Indonesia nowadays is trying to boost the investment by focusing on the infrastructure sector. Being a nation with so many islands spread throughout the territory, many areas are not supported with good infrastructures including lack of adequate electricity system. This issue has attracted many investors to help supplying the electricity to hard to-reach cities. In order to facilitate the investment, Indonesia has introduced various regulations and keeps improving such laws and regulations to obtain greater outcome.

One of the main document in transacting a sale and purchase of electricity power is Power Purchase Agreement (“PPA”) between an independent power producers (“IPP”) as sellers of electrical power and Indonesia’s state Electricity Company (PT Perusahaan Listrik negara – “PLN”). Generally, the PPA will sets out the rights and obligation of the parties, including among others, the price, commercial operation date and the risk that must be covered. A standard template or content of PPA has never been regulated before in Indonesia, until recently in 2017, the Ministry of Energy and Mineral Resources (“Ministry”) issued regulation which stipulates mandatory terms and condition that must be stated under the PPA.

On January 2017, the Ministry has issued Ministry Regulation no. 10 of 2017 on Main Provisions for Power-Purchase Agreements (“Regulation 10/2017”) which was further amended by Regulation no. 49 of 2017 (“Amendment”). The Amendment was enacted in 8 August 2017 and highlights two main matters related to the (i) risk allocation and (ii) government force majeure events.

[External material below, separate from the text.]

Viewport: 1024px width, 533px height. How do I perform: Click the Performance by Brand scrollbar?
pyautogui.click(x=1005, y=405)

The Regulation 10/2017 previously sets out that the Power-Purchase Agreements (“PPA”) has to outlined that risk of government force majeure must be allocated to both IPP as the sellers and PLN. However, the Amendment has now removed the obligation of both to cover the risk, so that IPP and PLN are no longer required to bear the risk arising from a change of government policy. Furthermore, the Amendment has also stipulates that the government force majeure is not regarded as force majeure events, under which the obligation of both parties can be exempted in the occurrence of such events.

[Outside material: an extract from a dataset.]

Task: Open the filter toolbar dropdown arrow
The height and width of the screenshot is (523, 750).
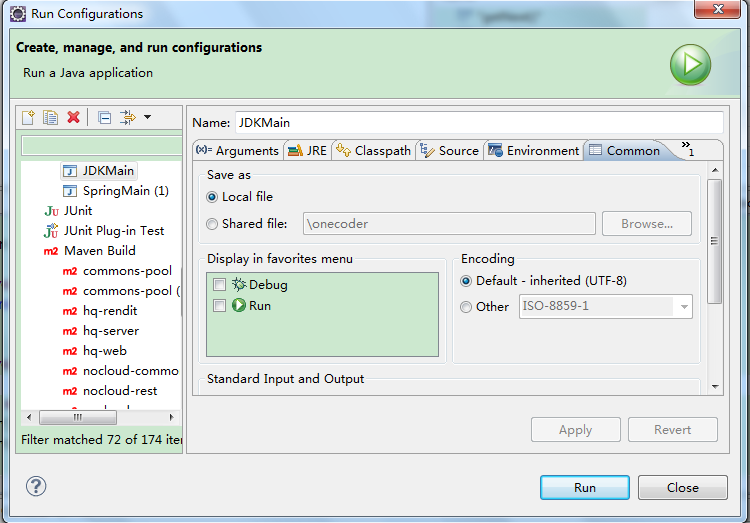Action: [x=148, y=118]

The Amendment seems to be quite well-received by the power plant companies as it offers better terms to minimize the risk that IPP and PLN have to bear and may diminish the bankability concerns which most IPPs had prior to the Amendment.

Unfortunately, the Amendment does not contain any transitional provisions so it is unclear whether the signed PPA must be amended to be adjusted with the changes under the Amendment. However, considering that the Amendment provides more benefit to the interest of the parties, it is believed that the parties can negotiate the terms of the PPA and produce an amendment, in particular to which related to the allocation of the risk.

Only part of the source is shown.